Surah ke-48 · 29 ayat

AL FAT-H (KEMENANGAN) — Ayat 17

17

لَيْسَ عَلَى الْأَعْمَى حَرَجٌ وَلَا عَلَى الْأَعْرَجِ حَرَجٌ وَلَا عَلَى الْمَرِيضِ حَرَجٌ وَمَن يُطِعِ اللَّهَ وَرَسُولَهُ يُدْخِلْهُ جَنَّاتٍ تَجْرِي مِن تَحْتِهَا الْأَنْهَارُ وَمَن يَتَوَلَّ يُعَذِّبْهُ عَذَابًا أَلِيمًا

Non ci sarà colpa per il cieco, né per lo storpio, né per il malato. Quanto a chi obbedisce ad Allah e al Suo Messaggero, Allah lo introdurrà nei Giardini in cui scorrono i ruscelli.
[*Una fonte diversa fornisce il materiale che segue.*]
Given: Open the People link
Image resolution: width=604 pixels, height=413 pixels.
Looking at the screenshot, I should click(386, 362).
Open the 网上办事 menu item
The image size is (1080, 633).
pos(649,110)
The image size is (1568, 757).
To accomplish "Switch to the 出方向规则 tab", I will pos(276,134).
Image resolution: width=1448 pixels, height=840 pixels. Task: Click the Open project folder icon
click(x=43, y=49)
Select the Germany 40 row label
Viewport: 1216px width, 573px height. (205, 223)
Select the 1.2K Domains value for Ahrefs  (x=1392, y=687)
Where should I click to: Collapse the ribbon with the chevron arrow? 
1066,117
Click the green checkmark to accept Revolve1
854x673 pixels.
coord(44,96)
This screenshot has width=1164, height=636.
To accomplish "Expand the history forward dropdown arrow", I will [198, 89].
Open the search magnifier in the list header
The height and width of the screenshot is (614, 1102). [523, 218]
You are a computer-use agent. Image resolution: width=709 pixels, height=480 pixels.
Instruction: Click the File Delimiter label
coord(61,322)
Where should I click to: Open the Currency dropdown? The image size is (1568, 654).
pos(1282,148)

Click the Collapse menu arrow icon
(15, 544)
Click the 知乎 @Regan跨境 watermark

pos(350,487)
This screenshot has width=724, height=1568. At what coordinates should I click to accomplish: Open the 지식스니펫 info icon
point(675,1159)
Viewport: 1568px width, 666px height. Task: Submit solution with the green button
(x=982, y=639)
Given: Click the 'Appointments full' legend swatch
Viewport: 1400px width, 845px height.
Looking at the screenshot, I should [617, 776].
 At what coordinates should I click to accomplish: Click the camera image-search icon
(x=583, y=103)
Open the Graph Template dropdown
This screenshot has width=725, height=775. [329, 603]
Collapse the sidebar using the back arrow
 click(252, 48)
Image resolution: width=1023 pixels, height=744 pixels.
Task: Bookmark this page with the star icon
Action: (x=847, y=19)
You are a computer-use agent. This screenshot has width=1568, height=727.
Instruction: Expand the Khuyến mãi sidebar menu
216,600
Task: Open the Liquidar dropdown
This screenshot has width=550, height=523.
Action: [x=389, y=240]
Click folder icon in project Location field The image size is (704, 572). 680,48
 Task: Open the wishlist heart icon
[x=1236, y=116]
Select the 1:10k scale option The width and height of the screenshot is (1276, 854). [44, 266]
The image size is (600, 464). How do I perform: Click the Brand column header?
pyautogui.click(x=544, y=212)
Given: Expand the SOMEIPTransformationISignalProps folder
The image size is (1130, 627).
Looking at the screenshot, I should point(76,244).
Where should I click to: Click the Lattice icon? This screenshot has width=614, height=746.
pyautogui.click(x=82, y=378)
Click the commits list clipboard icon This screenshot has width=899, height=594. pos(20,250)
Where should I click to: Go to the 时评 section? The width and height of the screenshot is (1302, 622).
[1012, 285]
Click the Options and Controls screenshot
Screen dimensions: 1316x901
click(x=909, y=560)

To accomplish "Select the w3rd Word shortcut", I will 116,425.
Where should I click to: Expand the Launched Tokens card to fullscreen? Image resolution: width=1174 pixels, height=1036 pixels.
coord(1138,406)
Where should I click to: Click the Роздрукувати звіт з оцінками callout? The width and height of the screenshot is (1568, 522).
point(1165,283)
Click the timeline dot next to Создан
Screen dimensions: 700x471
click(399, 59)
Quanto invece a chi volgerà le spalle, Egli lo punirà con un doloroso castigo.

Tafsir Ibnu Katsir

Tafsir

{Non c'è colpa per il cieco, né per lo zoppo, né per il malato} nell'abbandonare il jihad. {E chi obbedisce ad Allah e al Suo Messaggero, Egli lo accoglierà} con la lettera ya e la lettera nun {nei giardini sotto i quali scorrono i fiumi. E chi si allontana, Egli lo punirà} con la lettera ya e la lettera nun {con un castigo doloroso}.